EXERCISE DESCRIPTION ::
Starting at the line with "1012x759 pixels." and stopping at the final line, retype the data below exactly; do not carry over any pictures.
[[ INPUT DATA open ]]
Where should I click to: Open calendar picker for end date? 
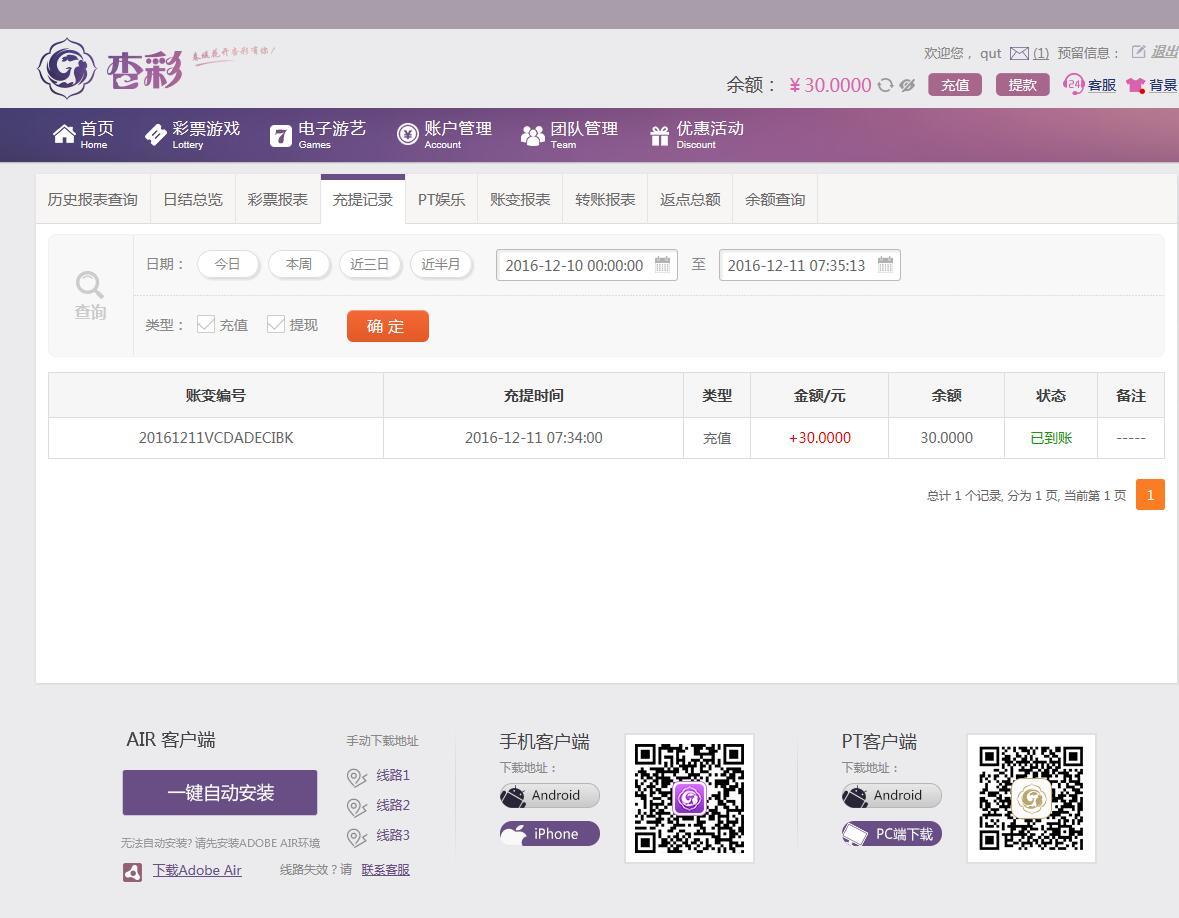(885, 265)
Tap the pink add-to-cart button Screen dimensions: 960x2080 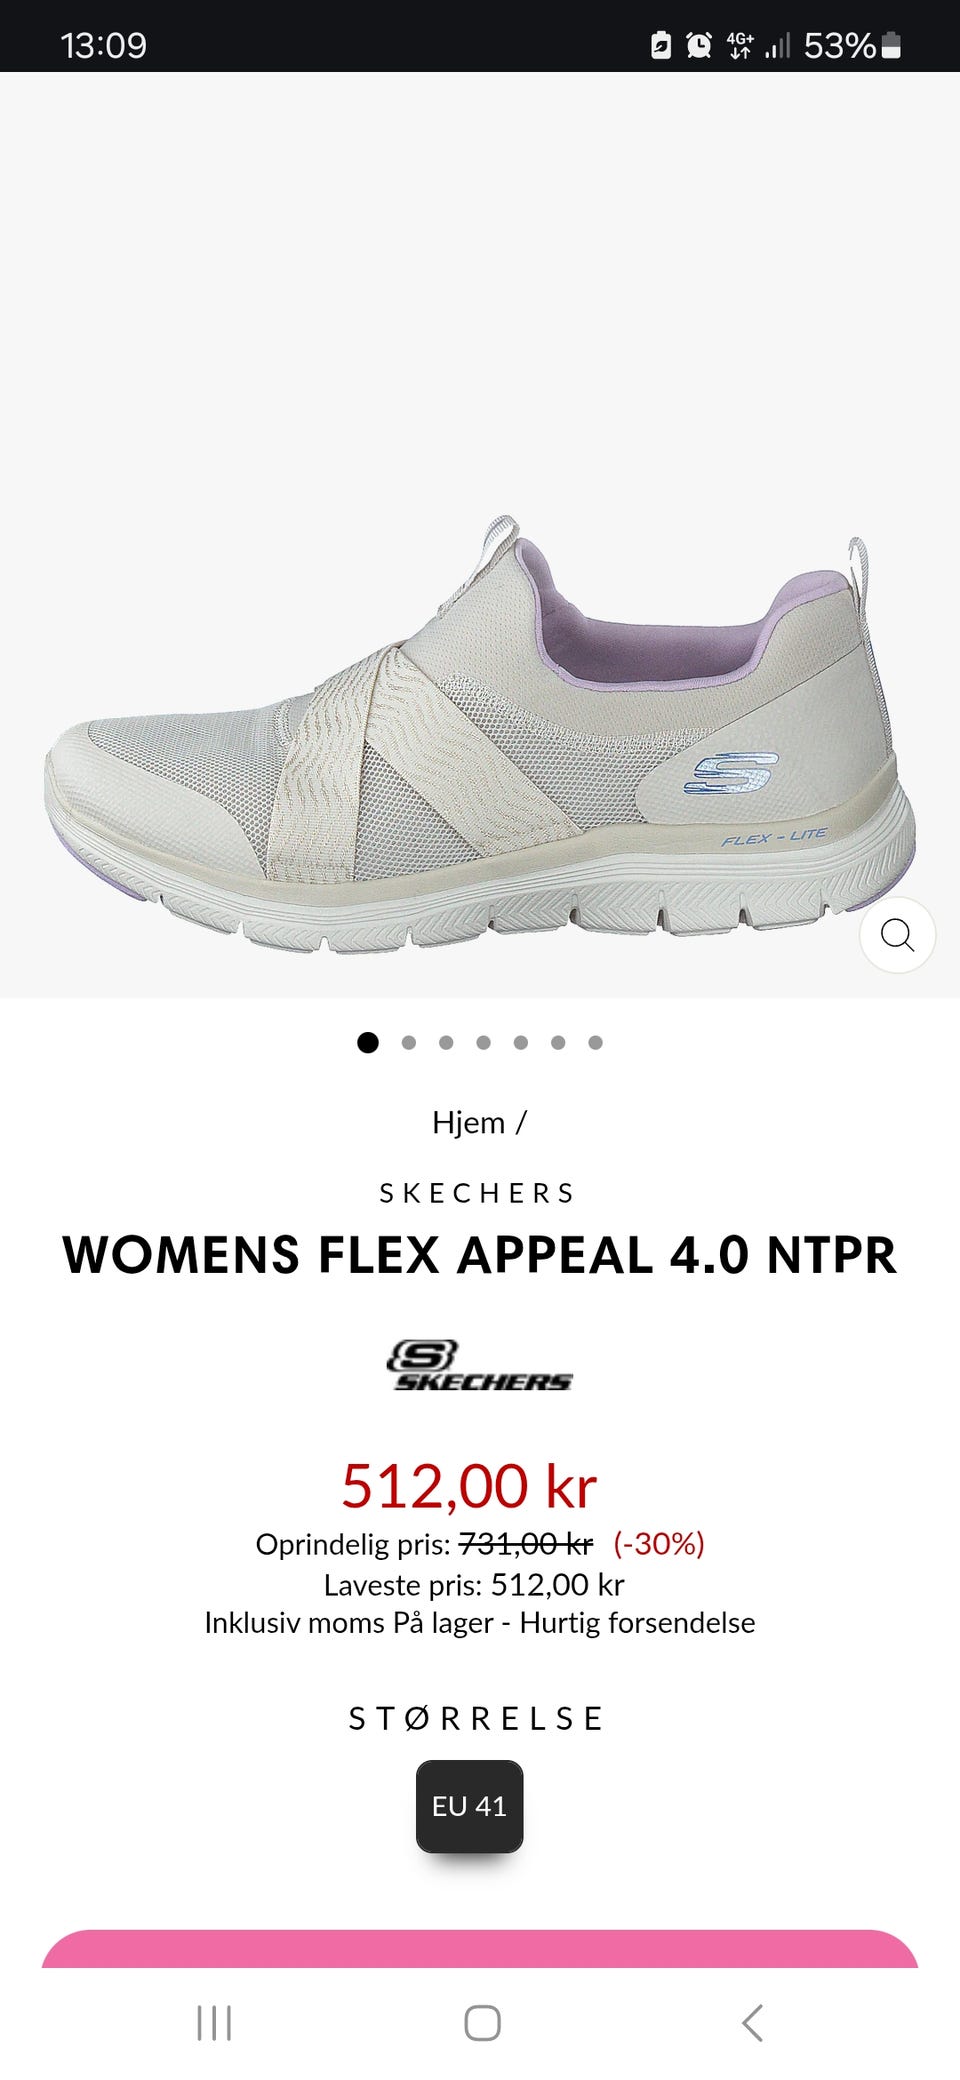coord(480,1949)
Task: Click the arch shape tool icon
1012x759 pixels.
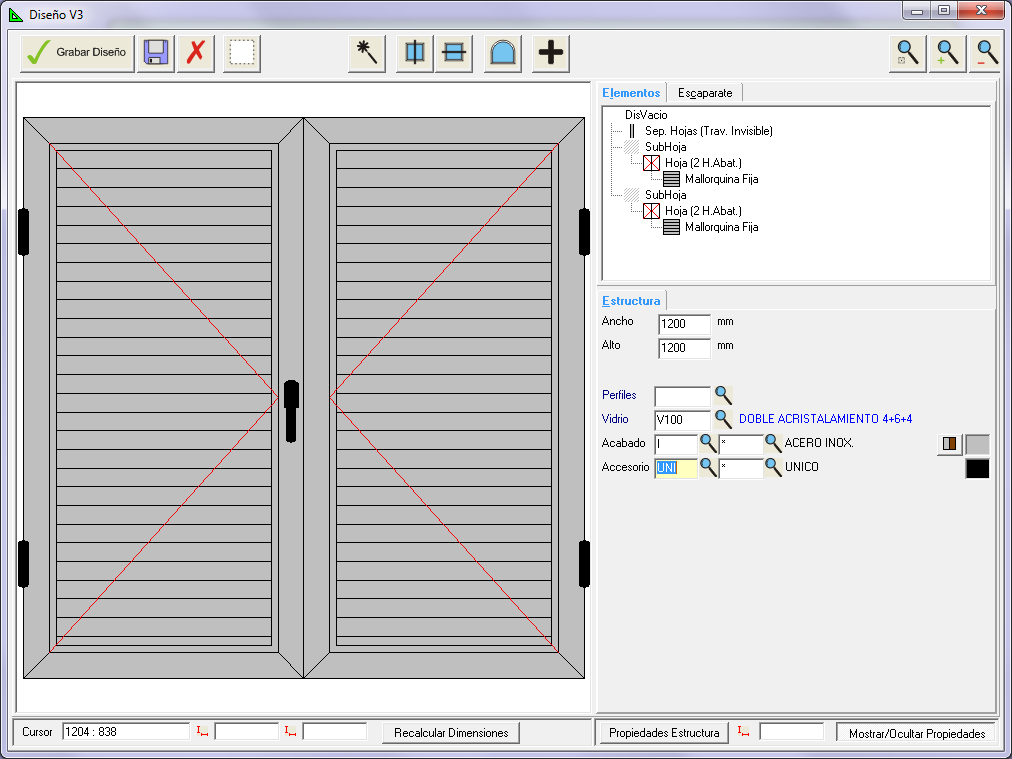Action: tap(503, 53)
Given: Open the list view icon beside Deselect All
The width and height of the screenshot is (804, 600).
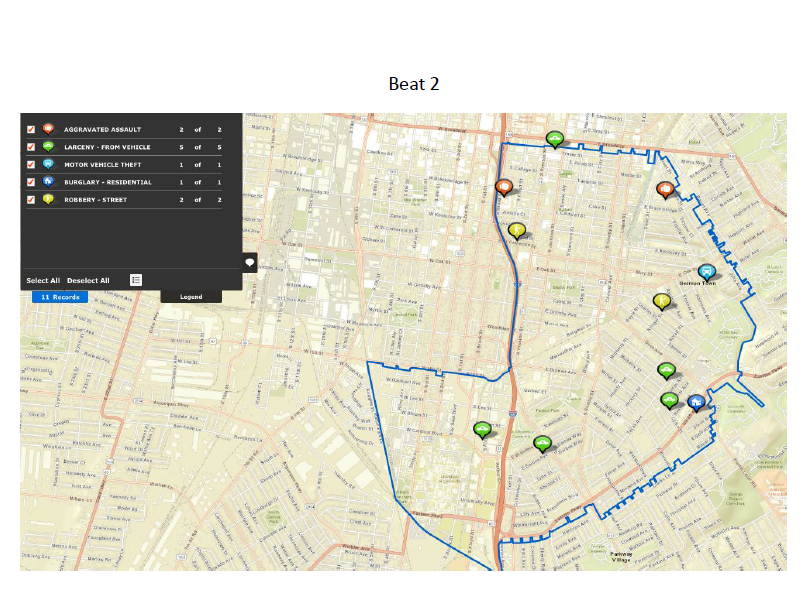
[[ INPUT DATA closed ]]
RESPONSE TO THE TASK ::
1012x759 pixels.
Action: tap(503, 53)
Given: Open the list view icon beside Deselect All
The width and height of the screenshot is (804, 600).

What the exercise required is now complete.